GilvaSunner YouTube Channel Shuts Down Due To Copyright Strikes From Nintendo; Pokemon Releases Music
from the sigh dept
The Nintendo vs. GilvaSunner YouTube channel saga has come to an end. It had become sort of an annual thing for Nintendo to copyright strike large numbers of videos on that channel, which mostly has “videos” consisting of beloved video game music from Nintendo titles. Over 100 videos were struck in 2019. Then another swath of videos were struck in 2020. After taking 2021 off, Nintendo struck over 1,300 of GilvaSunner’s uploads a few weeks ago. Now, while we’ve taking pains to point out that Nintendo can do this, as it owns that IP, it certainly didn’t have to go this route. There were plenty of other alternatives, including offering this music on any relevant streaming platform itself, which it has always declined to do.
Well, as I said, it’s over. The GilvaSunner channel is to be shutdown due to the volume of copyright strikes it received.
Following the strike though, Gilvasunner has announced they will be deleting their channel this Friday (February 4).
Writing on Twitter, they said: “Hi everyone, after the 1300 copyright blocks from Nintendo a few days ago, the YT channel received another 2200 blocks today (with likely many more to follow). After thinking about this a lot over the past few days, I’ve decided that at this point it’s really not worth it to keep the channel up any longer, and will therefore delete the GilvaSunner YouTube channel (or what’s left of it) this coming Friday.”

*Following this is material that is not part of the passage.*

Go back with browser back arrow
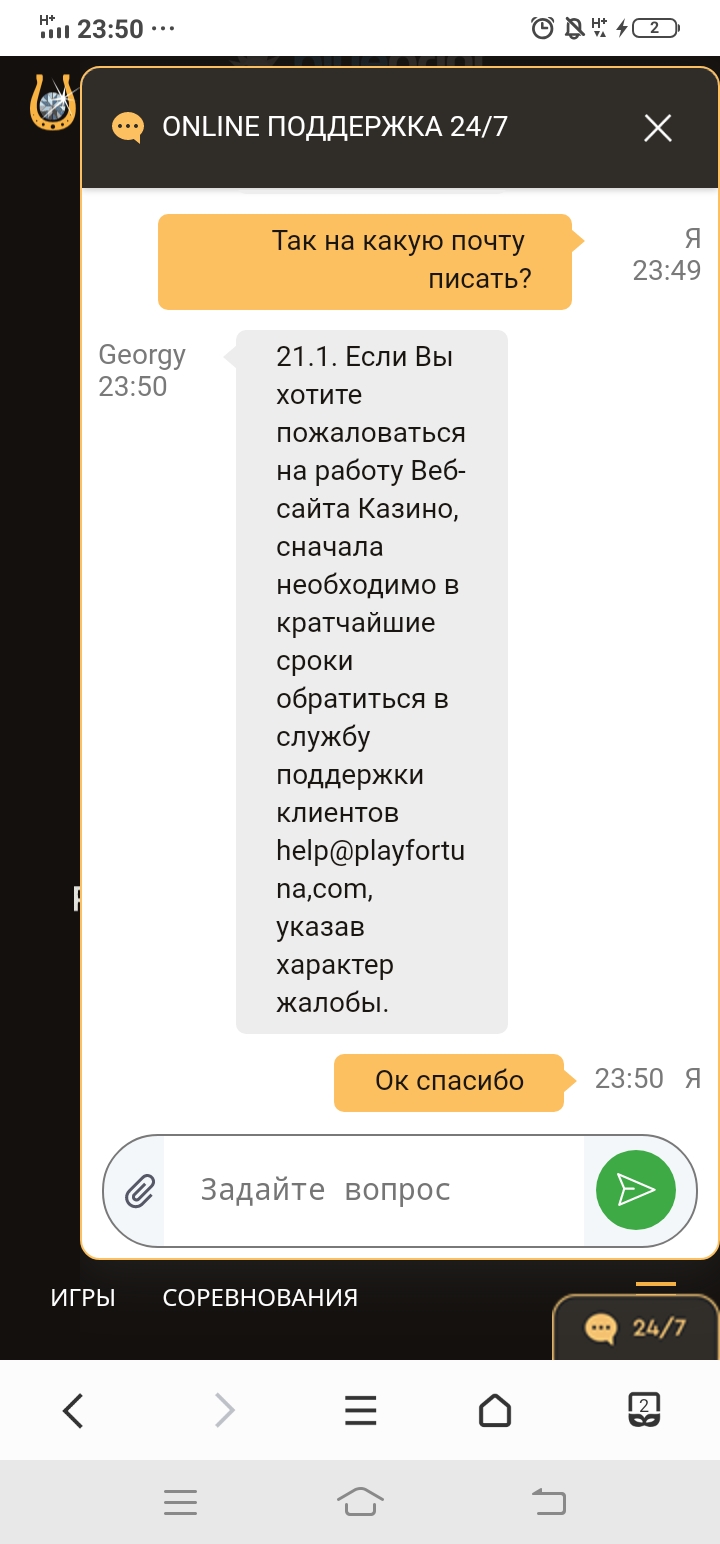Viewport: 720px width, 1544px height. pos(73,1411)
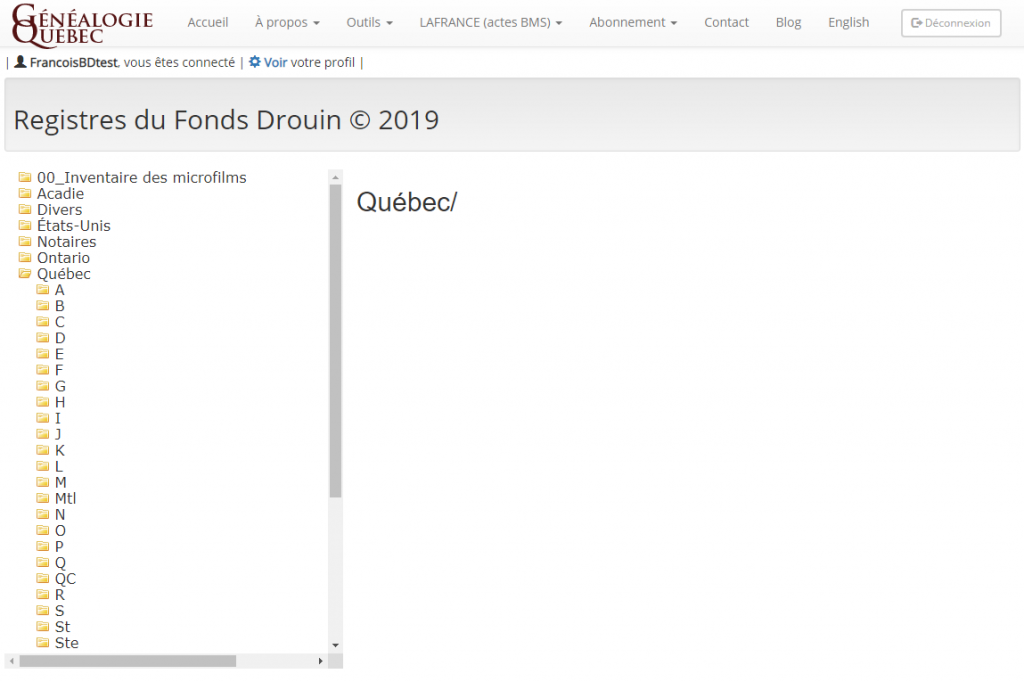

I’ll point out again that GilvaSunner’s channel did not compete with Nintendo in any way, going all the way back to 2019. Its videos didn’t replace buying Nintendo games. The channel didn’t compete with legit sources for Nintendo game music, since Nintendo declined to create any such legit sources. This was, for the past 3 years, simply Nintendo trying to stamp out a resource for Nintendo fans to celebrate Nintendo music, thereby expressing and solidifying their fandom.

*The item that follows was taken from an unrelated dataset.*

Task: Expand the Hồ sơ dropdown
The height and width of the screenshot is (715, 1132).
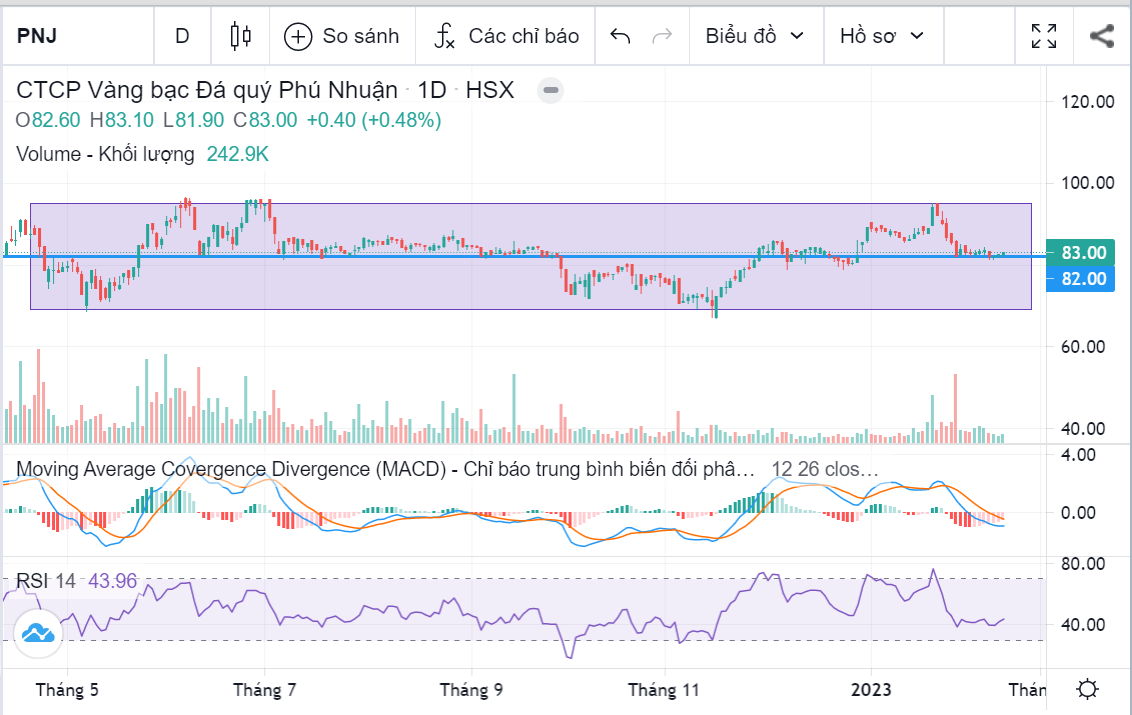Action: [881, 36]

But when it comes to this latest round of copyright strikes, it comes with a slight sliver of a difference.
Announcing the Pokémon DP Sound Library! ?
All the music you love from the original Pokémon Diamond and Pokémon Pearl games is now available to listen to AND download for use in personal video and music creation.
— Pokémon (@Pokemon) February 2, 2022
So, while this is nothing like all of Nintendo making its game music available for streaming, it’s at least a step in that direction. But think about this for a moment: for 3 years Nintendo has been warring with a YouTube channel celebrating its music without offering any real streaming alternative — yes, some game music has been available to buy on iTunes for some time, but that’s not the same thing — and once the company managed to kill off that channel, one of its properties releases a site to both stream and download for free some of that same music.
Is that not both insane and annoying? Nintendo didn’t have to release this site; GilvaSunner was doing it for free. But Nintendo is so in love with controlling all of its IP that this is where we somehow landed.